Friendship with Goya is over.

The CEO of the foods brand, Bob Unanue, stopped by the White House on Thursday for the Hispanic Prosperity Initiative event. During a televised press conference held in the Rose Garden, Unanue praised President Trump, saying, "We are all truly blessed… to have a leader like President Trump who is a builder. We have an incredible builder, and we pray. We pray for our leadership, our president." Not satisfied with the traitorous bootlicking he had already laid upon Trump, Unanue also compared Trump to his grandfather, Don Prudencio Unanue, a Spanish immigrant who founded Goya foods in 1936. The food brand is now one of the largest in the world, and a staple in pantries from Mexico to Puerto Rico to Thailand to India.


But, unfortunately Goya is canceled, even if their beans are dank as hell. Sorry to the signers of the Harper's Bazaar letter.

Latinos aren't devoid of conservative politics or even support for President Trump—who among his greatest hits has called Mexicans "rapists," spouted racist vitriol and instigated xenophobic policies, and detained immigrants at the border under dangerous, unsanitary conditions. Plus, the Unanue family are worth $1.1 billion, and therefore Unanue's ass-kissing is shocking, but not surprising, given the number of billionaires backing Trump's re-election campaign, their wealth continuing to climb while the rest of us anxiously count the days until our paychecks clear.

Unanue is clearly a sniveling weasel willing to throw his own under the bus socially and politically while taking their money. He once told Forbes, "We like to say we don't market to Latinos, we market as Latinos." Well, it's safe to say his recent speech was Bad Marketing to Latinos, Bob.

The internet blew up after news broke of the Goya betrayal, with many vowing never to allow a single savory olive, sprinkle of sazón, splash of coconut milk, grain of rice, or sip of mango nectar from the Goya product line pass their lips or their frying pans again. #BoycottGoya has been trending on Twitter, and plenty of former devotees have voiced their disappointment and disillusionment with the company. The boycott even reached elected officials, with Rep. Alexandria Ocasio-Cortez tweeting about googling an adobo recipe, implying her personal breakup with Goya. No matter how delicious Goya products are, the treachery cannot go unpunished. Latinos deserve better. Everyone deserves better. The beans aren't worth our souls!


Goya has been in Latinx and other POC kitchens for generations at this point. As a Mexican-American pursuing the "international foods" aisles of grocery stores, I often pick up packets and cans of Goya products because that's what I saw my mom do, and I'm sure what she saw her mother do. We inherit recipes, but we also inherit brands. But as social injustice rages on, and we see fresh horrors lobbied every day against Black, brown, Asian, and Indigenous people across the diaspora, well, who needs those jars of sofrito?

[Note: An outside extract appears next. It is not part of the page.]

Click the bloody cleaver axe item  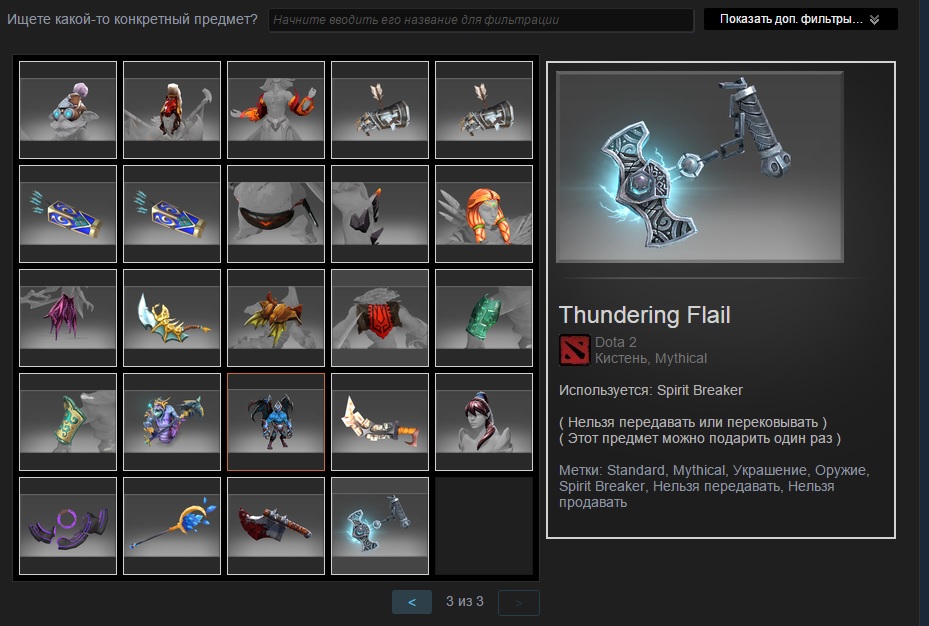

Unsurprisingly, Trump supporters jumped on the anti-boycott train, making #BuyGoya a trending hashtag on Twitter and really showing us all by… seasoning their food? Unanue also went on—you guessed it—Fox News on Friday to respond to the backlash, with Unanue insisting that he and the Fox anchors are "friends" to one another. Fox is a safe space, after all… well, at least for people sidling up to a blowhard president who tweets his support of white supremacists! Unanue refused to apologize for his remarks, and called the boycott a "suppression of speech."

Unanue may want his food to be free of political questioning, that's just not acceptable in this era. Food is political. What you choose to buy and eat has political power; and food often speaks to larger stories of migration, acculturation, appropriation, environmental issues, and other social issues. If it means standing for something and outlining our expectations of those with political sway (also not lining the pocket of a sycophantic dork), then we should all be flexing that buying power. Brands can be replaced.

Goya is definitely that ex who was a champion in the sack but turned out to be sleeping with your nemesis. Sucks to lose them, but ultimately we're better off: We still have La Costeña, El Mexicano, Herdez, Knorr, Maggie and other tasty brands looking out for our seasoning needs—but we'll be keeping an eye on them, too.

Alex Zaragoza is a senior staff writer at VICE.